== About this task ==
Write out the full listing again. Make no alterations.

== Material supplied ==
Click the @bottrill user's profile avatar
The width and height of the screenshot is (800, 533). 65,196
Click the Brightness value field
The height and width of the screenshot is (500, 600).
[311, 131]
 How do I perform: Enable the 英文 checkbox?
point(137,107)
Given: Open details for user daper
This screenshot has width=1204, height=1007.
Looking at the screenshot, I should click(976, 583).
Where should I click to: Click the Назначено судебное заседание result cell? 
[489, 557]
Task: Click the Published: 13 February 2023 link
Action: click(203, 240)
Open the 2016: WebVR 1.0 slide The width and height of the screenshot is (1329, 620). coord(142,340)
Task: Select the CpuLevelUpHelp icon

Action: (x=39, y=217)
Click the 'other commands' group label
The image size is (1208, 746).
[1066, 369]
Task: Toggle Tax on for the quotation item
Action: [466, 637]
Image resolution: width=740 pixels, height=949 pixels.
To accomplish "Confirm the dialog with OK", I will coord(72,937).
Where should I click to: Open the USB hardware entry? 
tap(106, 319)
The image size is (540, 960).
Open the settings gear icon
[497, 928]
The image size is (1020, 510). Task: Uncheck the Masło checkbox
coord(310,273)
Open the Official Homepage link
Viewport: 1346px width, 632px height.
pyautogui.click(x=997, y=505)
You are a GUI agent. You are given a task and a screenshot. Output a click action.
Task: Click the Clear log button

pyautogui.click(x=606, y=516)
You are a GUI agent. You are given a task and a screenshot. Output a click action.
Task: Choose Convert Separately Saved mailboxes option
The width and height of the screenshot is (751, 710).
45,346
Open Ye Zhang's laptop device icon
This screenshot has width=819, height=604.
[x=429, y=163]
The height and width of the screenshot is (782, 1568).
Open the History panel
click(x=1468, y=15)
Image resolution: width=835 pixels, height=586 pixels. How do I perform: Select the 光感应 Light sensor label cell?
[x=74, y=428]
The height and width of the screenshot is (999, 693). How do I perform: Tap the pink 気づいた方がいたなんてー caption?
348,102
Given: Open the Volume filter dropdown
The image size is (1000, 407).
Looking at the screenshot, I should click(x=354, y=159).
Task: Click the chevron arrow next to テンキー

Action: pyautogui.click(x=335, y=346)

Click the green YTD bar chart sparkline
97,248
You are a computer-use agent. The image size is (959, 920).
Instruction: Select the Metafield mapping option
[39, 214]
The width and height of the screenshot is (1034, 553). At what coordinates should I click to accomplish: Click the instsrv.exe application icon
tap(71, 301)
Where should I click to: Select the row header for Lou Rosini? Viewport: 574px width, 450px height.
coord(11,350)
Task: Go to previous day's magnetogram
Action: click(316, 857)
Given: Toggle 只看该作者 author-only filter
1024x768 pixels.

== Exercise output ==
Click the @bottrill user's profile avatar
The width and height of the screenshot is (800, 533). 65,196
Click the Brightness value field
The height and width of the screenshot is (500, 600).
[311, 131]
 How do I perform: Enable the 英文 checkbox?
point(137,107)
Given: Open details for user daper
This screenshot has width=1204, height=1007.
Looking at the screenshot, I should click(976, 583).
Where should I click to: Click the Назначено судебное заседание result cell? 
[489, 557]
Task: Click the Published: 13 February 2023 link
Action: click(203, 240)
Open the 2016: WebVR 1.0 slide The width and height of the screenshot is (1329, 620). coord(142,340)
Task: Select the CpuLevelUpHelp icon

Action: (x=39, y=217)
Click the 'other commands' group label
The image size is (1208, 746).
[1066, 369]
Task: Toggle Tax on for the quotation item
Action: [466, 637]
Image resolution: width=740 pixels, height=949 pixels.
To accomplish "Confirm the dialog with OK", I will coord(72,937).
Where should I click to: Open the USB hardware entry? 
tap(106, 319)
The image size is (540, 960).
Open the settings gear icon
[497, 928]
The image size is (1020, 510). Task: Uncheck the Masło checkbox
coord(310,273)
Open the Official Homepage link
Viewport: 1346px width, 632px height.
pyautogui.click(x=997, y=505)
You are a GUI agent. You are given a task and a screenshot. Output a click action.
Task: Click the Clear log button

pyautogui.click(x=606, y=516)
You are a GUI agent. You are given a task and a screenshot. Output a click action.
Task: Choose Convert Separately Saved mailboxes option
The width and height of the screenshot is (751, 710).
45,346
Open Ye Zhang's laptop device icon
This screenshot has width=819, height=604.
[x=429, y=163]
The height and width of the screenshot is (782, 1568).
Open the History panel
click(x=1468, y=15)
Image resolution: width=835 pixels, height=586 pixels. How do I perform: Select the 光感应 Light sensor label cell?
[x=74, y=428]
The height and width of the screenshot is (999, 693). How do I perform: Tap the pink 気づいた方がいたなんてー caption?
348,102
Given: Open the Volume filter dropdown
The image size is (1000, 407).
Looking at the screenshot, I should click(x=354, y=159).
Task: Click the chevron arrow next to テンキー

Action: pyautogui.click(x=335, y=346)

Click the green YTD bar chart sparkline
97,248
You are a computer-use agent. The image size is (959, 920).
Instruction: Select the Metafield mapping option
[39, 214]
The width and height of the screenshot is (1034, 553). At what coordinates should I click to accomplish: Click the instsrv.exe application icon
tap(71, 301)
Where should I click to: Select the row header for Lou Rosini? Viewport: 574px width, 450px height.
coord(11,350)
Task: Go to previous day's magnetogram
Action: click(316, 857)
Given: Toggle 只看该作者 author-only filter
1024x768 pixels.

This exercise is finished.